Engineering best practices built-in
Each step in your pipeline is a standalone file containing modular code that’s reusable and testable with data validations. No more DAGs with spaghetti code.

2️⃣ 🔮

Preview

Stop wasting time waiting around for your DAGs to finish testing.
Get instant feedback from your code each time you run it.

Interactive code
Immediately see results from your code’s output with an interactive notebook UI.

Data is a first-class citizen
Each block of code in your pipeline produces data that can be versioned, partitioned, and cataloged for future use.

Collaborate on cloud
Develop collaboratively on cloud resources, version control with Git, and test pipelines without waiting for an available shared staging environment.

3️⃣ 🚀

Launch

Don’t have a large team dedicated to Airflow?
Mage makes it easy for a single developer or small team to scale up and manage thousands of pipelines.

Fast deploy
Deploy Mage to AWS, GCP, or Azure with only 2 commands using maintained Terraform templates.

Scaling made simple
Transform very large datasets directly in your data warehouse or through a native integration with Spark.

Observability
Operationalize your pipelines with built-in monitoring, alerting, and observability through an intuitive UI.

🧙 Intro

Mage is an open-source data pipeline tool for transforming and integrating data.

  1. Quick start
  2. Demo
  3. Tutorials
  4. Documentation
  5. Features
  6. Core design principles
  7. Core abstractions
  8. Contributing

🏃‍♀️ Quick start

You can install and run Mage using Docker (recommended), pip, or conda.

Install using Docker

  1. Create a new project and launch tool (change demo_project to any other name if you want):

    docker run -it -p 6789:6789 -v $(pwd):/home/src mageai/mageai \
      /app/run_app.sh mage start demo_project
    

    Want to use Spark or other integrations? Read more about integrations.
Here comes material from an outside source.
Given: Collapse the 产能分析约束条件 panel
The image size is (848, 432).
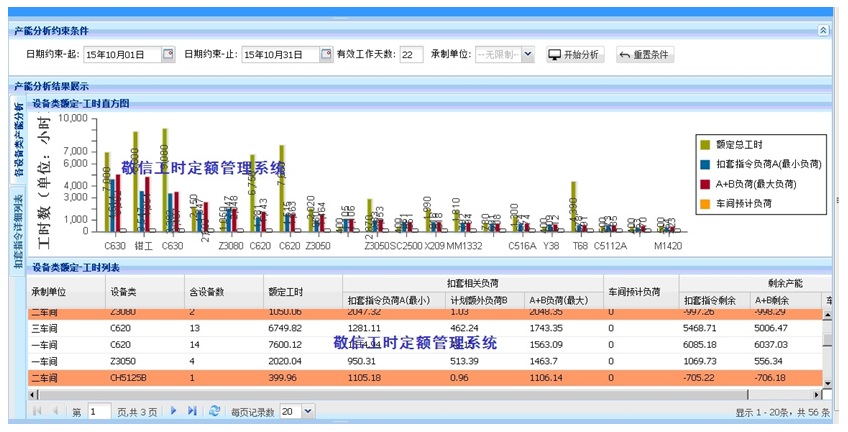Looking at the screenshot, I should tap(823, 31).
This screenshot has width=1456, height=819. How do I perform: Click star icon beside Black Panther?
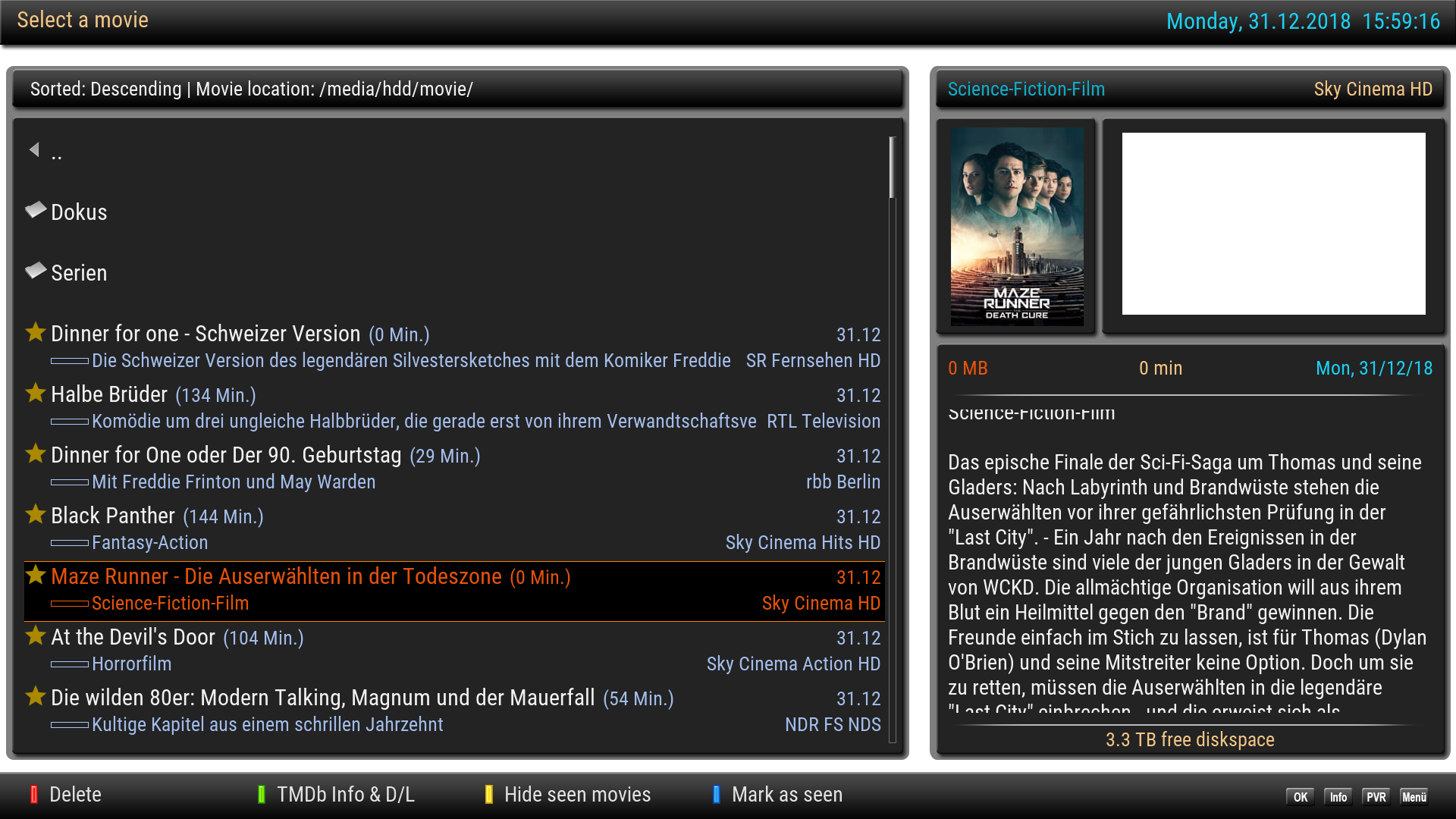(36, 514)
  2. Open http://localhost:6789 in your browser and build a pipeline.

Using pip or conda

  1. Install Mage

    pip install mage-ai
    

    or

    conda install -c conda-forge mage-ai
    

    For additional packages (e.g. spark, postgres, etc), please see Installing extra packages.
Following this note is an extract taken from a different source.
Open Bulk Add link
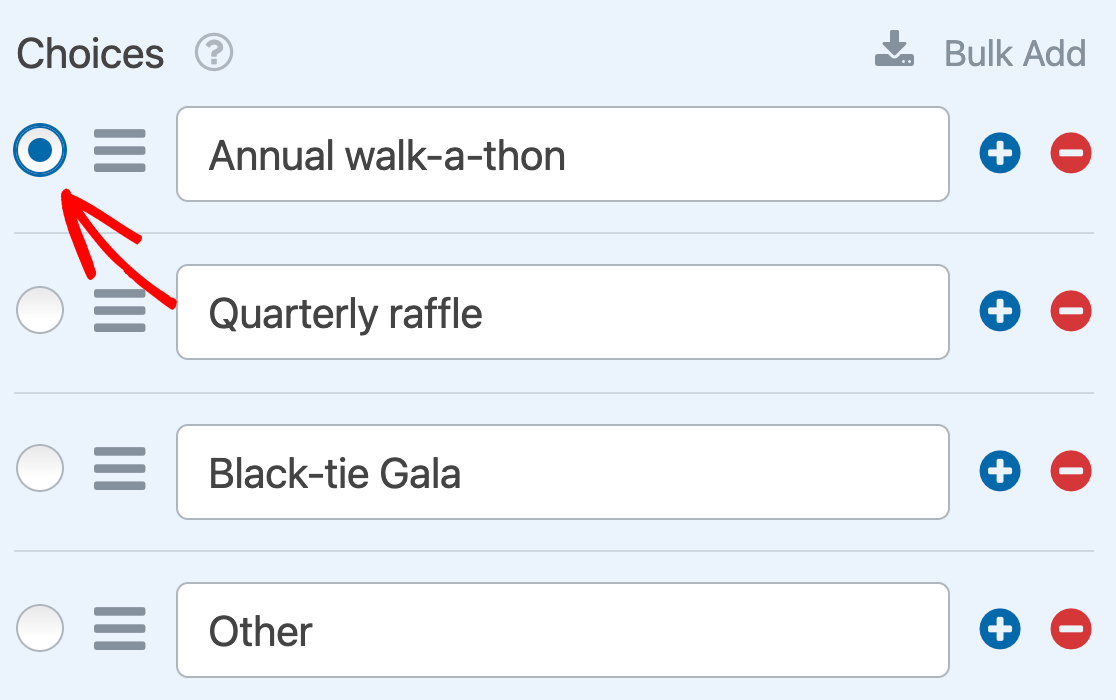 (x=1015, y=53)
    If you run into errors, please see Install errors.

  2. Create new project and launch tool (change demo_project to any other name if you want):

    mage start demo_project
    
  3. Open http://localhost:6789 in your browser and build a pipeline.


🎮 Demo

Live demo

Build and run a data pipeline with our demo app.

WARNING

The live demo is public to everyone, please don’t save anything sensitive (e.g. passwords, secrets, etc).

Demo video (2 min)

Mage quick start demo

Click the image to play video


👩‍🏫 Tutorials

Fire mage

🔮 Features

🎶 Orchestration Schedule and manage data pipelines with observability.
📓 Notebook Interactive Python, SQL, & R editor for coding data pipelines.
🏗️ Data integrations Synchronize data from 3rd party sources to your internal destinations.
🚰 Streaming pipelines Ingest and transform real-time data.
DBT Build, run, and manage your DBT models with Mage.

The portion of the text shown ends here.